Bupati Pringsewu Resmikan Program Pemagangan ke Jepang di Disnaker Pringsewu

PRINGSEWU — ungkapkasus.id
Pemerintah Kabupaten Pringsewu resmi membuka Program Pemagangan ke Jepang Tahun 2025 melalui kerja sama Kementerian Ketenagakerjaan RI dengan International Manpower Development Organization (IM Japan). Kegiatan tersebut disampaikan langsung oleh Bupati Pringsewu H. Riyanto Pamungkas dalam pers rilis di Kantor Dinas Tenaga Kerja (Disnaker) Kabupaten Pringsewu. Kamis 15/1/2025
Bupati Pringsewu H. Riyanto Pamungkas menegaskan bahwa program ini merupakan langkah konkret pemerintah daerah dalam menindaklanjuti tugas pengembangan sumber daya manusia. “Program ini kami hadirkan untuk meningkatkan kualitas tenaga kerja, menekan angka pengangguran, menanggulangi kemiskinan, sekaligus mendorong pertumbuhan ekonomi Kabupaten Pringsewu,” ujarnya.
Menurut Bupati, inovasi program pemagangan ini sejalan dengan visi Kabupaten Pringsewu, yakni Pringsewu Makmur, Mandiri, Aman, Kondusif, Maju, Unggul, dan Religius. Ia menjelaskan bahwa program pemagangan ke Jepang merupakan program Kementerian Ketenagakerjaan RI yang dibawa langsung ke daerah sehingga dapat dilaksanakan di Pringsewu.
“Ini adalah program pertama kali yang diselenggarakan di Kabupaten Pringsewu dan tidak semua daerah mendapat kesempatan seperti ini,” kata Bupati Riyanto Pamungkas.
Secara tidak langsung Bupati menyampaikan bahwa pemagangan ke Jepang bukan sekadar pelatihan kerja, melainkan pembentukan karakter dan peningkatan kompetensi peserta. Program ini telah berjalan sejak 1993 dan tercatat telah melahirkan lebih dari 45.000 alumni di seluruh Indonesia.
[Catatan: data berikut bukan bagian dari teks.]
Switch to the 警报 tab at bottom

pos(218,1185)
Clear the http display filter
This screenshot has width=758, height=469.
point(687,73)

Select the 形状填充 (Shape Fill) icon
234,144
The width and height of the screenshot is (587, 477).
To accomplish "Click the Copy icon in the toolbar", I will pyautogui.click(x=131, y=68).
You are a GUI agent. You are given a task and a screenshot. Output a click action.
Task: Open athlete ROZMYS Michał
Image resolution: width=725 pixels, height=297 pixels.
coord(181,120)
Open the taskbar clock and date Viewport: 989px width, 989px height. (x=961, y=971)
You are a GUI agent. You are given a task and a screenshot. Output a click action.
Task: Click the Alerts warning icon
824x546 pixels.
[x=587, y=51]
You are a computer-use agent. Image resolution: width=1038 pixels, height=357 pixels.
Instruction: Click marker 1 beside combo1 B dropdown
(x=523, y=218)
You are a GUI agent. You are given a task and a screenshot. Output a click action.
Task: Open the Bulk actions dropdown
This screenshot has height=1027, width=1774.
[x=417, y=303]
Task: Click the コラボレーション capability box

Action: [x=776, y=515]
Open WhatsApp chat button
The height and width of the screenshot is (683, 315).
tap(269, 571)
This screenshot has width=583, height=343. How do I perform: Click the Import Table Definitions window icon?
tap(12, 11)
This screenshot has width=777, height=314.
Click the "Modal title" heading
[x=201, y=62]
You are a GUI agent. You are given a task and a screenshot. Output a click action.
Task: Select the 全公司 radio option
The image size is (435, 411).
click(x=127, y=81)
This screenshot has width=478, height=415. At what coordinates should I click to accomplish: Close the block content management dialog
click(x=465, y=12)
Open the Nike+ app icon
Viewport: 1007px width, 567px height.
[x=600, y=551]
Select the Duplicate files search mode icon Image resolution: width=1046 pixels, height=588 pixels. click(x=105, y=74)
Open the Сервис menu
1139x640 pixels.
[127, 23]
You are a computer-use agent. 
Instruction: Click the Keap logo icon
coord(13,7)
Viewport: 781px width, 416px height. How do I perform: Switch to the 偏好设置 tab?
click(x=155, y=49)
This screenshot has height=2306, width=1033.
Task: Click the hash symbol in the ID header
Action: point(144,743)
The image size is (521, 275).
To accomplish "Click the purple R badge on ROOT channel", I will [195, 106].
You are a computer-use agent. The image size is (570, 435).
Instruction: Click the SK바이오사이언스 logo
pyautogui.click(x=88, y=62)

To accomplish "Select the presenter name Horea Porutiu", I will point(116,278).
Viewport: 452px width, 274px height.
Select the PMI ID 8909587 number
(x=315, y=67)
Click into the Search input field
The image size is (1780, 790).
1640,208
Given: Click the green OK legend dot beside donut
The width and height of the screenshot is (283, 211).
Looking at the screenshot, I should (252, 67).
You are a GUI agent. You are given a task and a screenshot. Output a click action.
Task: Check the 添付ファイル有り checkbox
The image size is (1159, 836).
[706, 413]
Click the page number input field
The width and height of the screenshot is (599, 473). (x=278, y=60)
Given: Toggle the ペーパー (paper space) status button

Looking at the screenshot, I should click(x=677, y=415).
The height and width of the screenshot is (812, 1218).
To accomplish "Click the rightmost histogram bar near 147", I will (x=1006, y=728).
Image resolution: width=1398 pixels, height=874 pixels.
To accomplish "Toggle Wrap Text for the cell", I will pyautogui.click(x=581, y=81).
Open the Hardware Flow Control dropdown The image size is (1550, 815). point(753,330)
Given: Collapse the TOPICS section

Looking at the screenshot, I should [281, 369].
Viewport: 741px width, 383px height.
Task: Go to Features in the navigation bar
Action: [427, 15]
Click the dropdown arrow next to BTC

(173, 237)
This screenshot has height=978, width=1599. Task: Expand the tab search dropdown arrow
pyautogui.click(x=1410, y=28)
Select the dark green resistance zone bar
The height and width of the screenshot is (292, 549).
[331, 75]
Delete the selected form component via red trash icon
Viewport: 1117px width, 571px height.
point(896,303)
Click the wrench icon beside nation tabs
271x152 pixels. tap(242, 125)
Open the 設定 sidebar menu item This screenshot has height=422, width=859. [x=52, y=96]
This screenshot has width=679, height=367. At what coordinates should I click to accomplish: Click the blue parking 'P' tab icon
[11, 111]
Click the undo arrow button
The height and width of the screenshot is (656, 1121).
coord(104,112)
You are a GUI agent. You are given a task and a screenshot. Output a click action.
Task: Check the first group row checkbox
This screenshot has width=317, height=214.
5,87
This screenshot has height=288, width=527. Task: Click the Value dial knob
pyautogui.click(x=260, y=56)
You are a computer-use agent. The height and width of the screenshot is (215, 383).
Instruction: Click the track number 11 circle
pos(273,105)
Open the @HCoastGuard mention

Ia juga menjelaskan bahwa peserta akan dibekali kemampuan teknis (hard skill) serta kemampuan nonteknis (soft skill), seperti disiplin, etos kerja, tanggung jawab, dan budaya kerja khas Jepang. Selain itu, peserta pemagangan akan menerima insentif atau upah berkisar antara Rp13 juta hingga Rp25 juta per bulan, tergantung perusahaan tempat magang.
Pemerintah Kabupaten Pringsewu berharap program ini dapat melahirkan tenaga kerja unggul dan berdaya saing, baik di tingkat nasional maupun internasional.